When it was over, the vast majority of those watching felt that Marquez had edged Pacquiao on the judges cards by a comfortable margin.

So of course, the decision comes back for Manny! BOOOOOOOOOOOO!

And it’s not like I don’t get their point, particularly after the judges scorecards were released. The one judge who returned a 116-112 verdict for Pacquiao is particularly troubling. And by “troubling,” I mean “insane.”

As for me, even as a big Manny Pacquiao mark, I had Marquez ahead by a round when the final bell sounded. In all honesty, I was expecting another draw. (I love draws, for some strange reason, but that’s just me.)

On the other hand, I tend to roll my eyes whenever the word “robbery” is thrown around in a combat sports context. Meaning these days, I tend to roll my eyes about at least a week—if I’m lucky.

A close fight is not a “robbery.” It’s a close fight! Like picking between Rocky Road or Chunky Monkey ice cream, everyone’s got their own opinion and no one is more valid than another. We should try to reserve the word “robbery” for actual robbery, not any fight that’s close (and for the record, Peanut Butter Chocolate > all other flavors of ice cream).

So again, we’re left with a perfect analogy for boxing: an exciting, tactical 12-round war that ends with the loser getting their hand raised, everyone crying foul and promoters shrewdly counting their money while they plan for the inevitable rematch. Of the rematch. Of the rematch.

You couldn’t ask for two better “case studies” for their respective sports than what we got Saturday.

We have MMA, still working out the wrinkles of being a “big-time” sport (Brock Lesnar as on-air analyst? Really?) and delivering a main event that, while far too short, you really can’t complain about at the end of the day (unless you’re stupid). It was the sort of “anything can happen, don’t blink, one punch can change the fight” stuff Goldy and Rogan are always going on about. It was Serra vs. GSP 1, for the 265 set. It was perfect.

And in boxing, we got a polished, by-the-numbers broadcast; analysts as old as boxing itself (sorry Larry) and a tremendous back-and-forth main event. Said main event ended in yet another head-slapping, “what has this sport come to” kind of decision. After controversial decisions had defined the first two fights. Of course it ended in a “screw job.” Of course it did.

In MMA, you get sudden finishes, split-second results and disappointingly quick fights. You get absolute revolving doors at the top of divisions. You get shocking upsets on a fairly constant basis (Brenneman/Story, anyone?). You get boring fights that should have been barnburners and barnburners in sure-to-be boring fights. And you never, ever know anything for sure until the cage door closes.

In boxing, you get technical polish and proficiency second to none. The sport has been around at the professional level for over a century; the kind of boxing we see today has been distilled and distilled again into its purest form. What made Pac/Marquez exciting was that it was technical proficiency having sex with an all-out war and producing one sexy offspring.

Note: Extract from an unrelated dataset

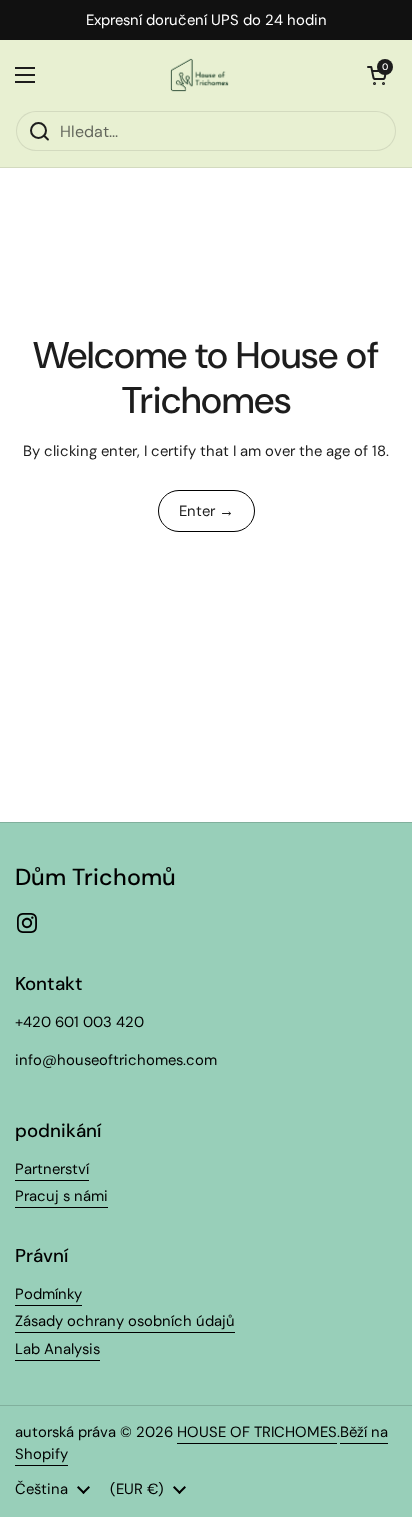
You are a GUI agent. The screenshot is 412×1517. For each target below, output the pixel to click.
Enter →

But with boxing, you also get a sense of constancy. Marquez is ALWAYS going to get shafted against Pac. Pac is always ABOUT to face Floyd Mayweather again—soon, real soon, promise. The real “deciding fight,” the one that will clear up all this pound-for-pound fog once and for all, is ALWAYS right around the corner.

Boxing is frozen in amber, while MMA is moving at light speed. So take your pick, folks. Or better yet, don’t. If nothing else, this past Saturday proved MMA and boxing can co-exist, no problem.

For my part, I’m looking forward to 2012: more of Pac and May talking about fighting each other while doing other things, as I watch some guy I’ve probably never even heard of capture the UFC heavyweight title on FOX!